Kesan mahasiswa di mata dosen sering kali terbentuk dari hal-hal kecil yang terjadi di luar ujian dan IPK. Cara berkomunikasi, sikap saat mengikuti kelas, dan tanggung jawab dalam menjalani perkuliahan dapat memengaruhi penilaian secara tidak langsung.
Di banyak kampus, kebiasaan yang tampak sepele justru lebih cepat menurunkan kesan positif daripada kemampuan akademik semata. Dosen tetap dituntut profesional dalam menilai mahasiswa, tetapi perilaku sehari-hari kerap menjadi pembeda yang mudah terlihat.
1. Terlalu sibuk dengan HP saat kelas berlangsung
Gadget memang menjadi bagian dari kegiatan belajar saat ini, tetapi dosen biasanya dapat membedakan mahasiswa yang membuka materi dan yang justru sibuk scrolling media sosial atau membalas chat. Sikap terlalu fokus pada HP saat kelas berlangsung bisa terbaca sebagai tanda kurang menghargai usaha pengajar.
Kontak mata dan respons sederhana sering kali sudah cukup menunjukkan bahwa mahasiswa memperhatikan penjelasan di kelas. Kebiasaan kecil seperti ini dapat membentuk kesan yang lebih baik tanpa harus selalu berbicara aktif.
2. Tidak sopan saat berkomunikasi
Cara menghubungi dosen juga ikut dinilai, termasuk lewat pesan singkat. Chat tanpa salam, bahasa yang terlalu santai, atau pesan yang dikirim pada jam kurang pantas dapat menimbulkan kesan kurang profesional.
Etika komunikasi tetap penting dijaga meski percakapan hanya berlangsung lewat ponsel. Bahasa yang sopan tidak harus kaku, tetapi cukup untuk menunjukkan rasa hormat kepada lawan bicara.
3. Mengabaikan tenggat tugas
Tenggat tugas bukan sekadar batas administratif, melainkan bagian dari alur perkuliahan yang disusun agar penilaian berjalan sesuai rencana. Mahasiswa yang sering menyerahkan tugas melewati batas waktu bisa dianggap kurang bertanggung jawab.
Jika alasan yang diberikan berubah-ubah, kesan yang muncul biasanya semakin buruk. Dosen dapat mempertanyakan keseriusan mahasiswa dalam mengikuti mata kuliah ketika kedisiplinan seperti ini terus berulang.
4. Pasif sepanjang semester, lalu protes saat nilai keluar
Tidak semua mahasiswa harus aktif berbicara di kelas, karena sebagian memang lebih nyaman menyerap materi dengan mendengarkan. Namun, masalah muncul ketika sepanjang semester hampir tidak pernah bertanya, berdiskusi, atau menunjukkan keterlibatan, lalu protes saat nilai keluar.

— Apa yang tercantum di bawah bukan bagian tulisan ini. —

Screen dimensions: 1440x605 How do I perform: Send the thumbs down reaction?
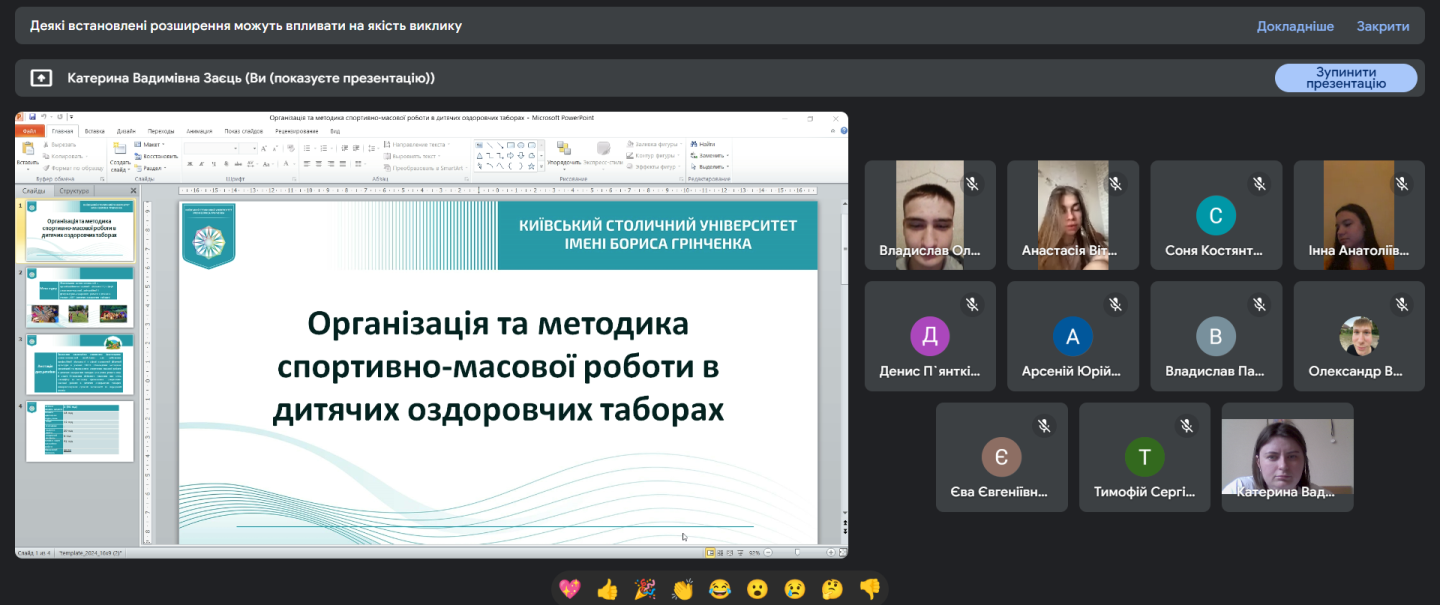(870, 589)
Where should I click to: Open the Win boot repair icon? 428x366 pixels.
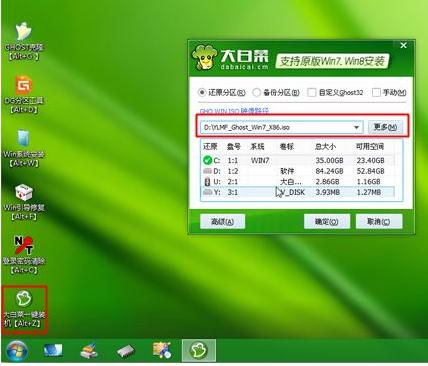(x=24, y=192)
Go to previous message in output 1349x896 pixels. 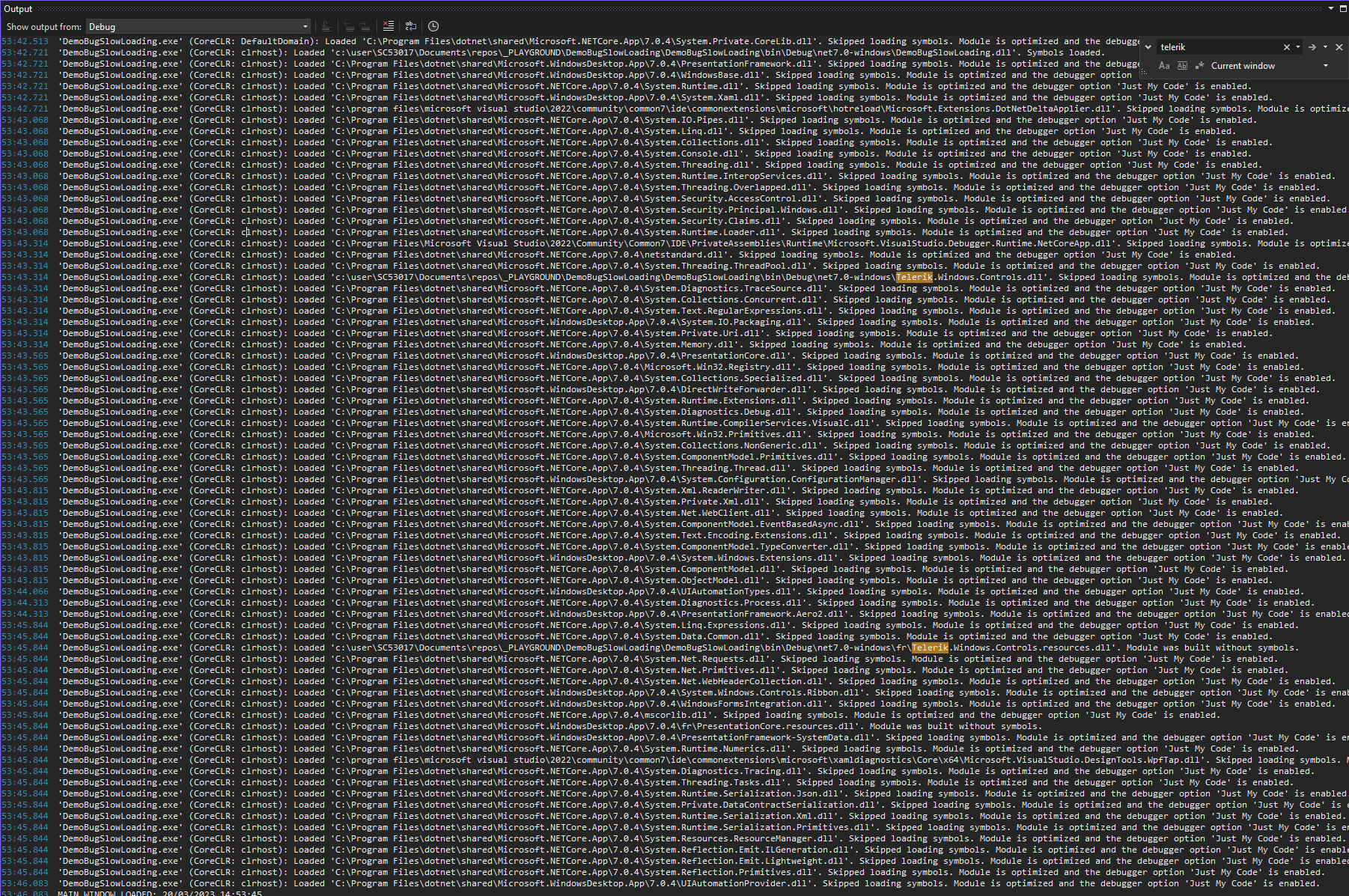[x=349, y=26]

Dosen umumnya lebih menghargai mahasiswa yang berusaha aktif selama proses belajar daripada yang baru muncul ketika hasil akhirnya tidak sesuai harapan. Keterlibatan selama perkuliahan sering dipandang sebagai bentuk keseriusan mengikuti mata kuliah.
5. Terlambat datang berulang kali
Keterlambatan sesekali masih bisa dimaklumi, terutama jika ada keadaan mendesak. Tetapi jika terjadi hampir di setiap pertemuan, dosen biasanya menilai mahasiswa kurang menghargai waktu.
Kebiasaan datang terlambat juga dapat mengganggu jalannya kelas. Saat dosen sedang menjelaskan materi, kehadiran yang terlambat dapat memecah konsentrasi dan memberi kesan kurang disiplin.
6. Terus mencari alasan, bukan mengakui kesalahan
Semua orang bisa melakukan kesalahan, termasuk mahasiswa. Yang membedakan adalah cara menyikapinya ketika kesalahan itu terjadi.
Mahasiswa yang berani mengakui kelalaian dan meminta maaf biasanya lebih dihargai daripada yang selalu menyalahkan keadaan atau orang lain. Sikap bertanggung jawab menunjukkan kedewasaan sekaligus kemauan untuk belajar dari kesalahan.
Pada akhirnya, reputasi baik di kampus tidak hanya lahir dari hasil akademik. Kebiasaan sederhana seperti datang tepat waktu, menjaga etika komunikasi, dan jujur saat berbuat salah sering kali memberi pengaruh besar terhadap cara dosen memandang mahasiswa.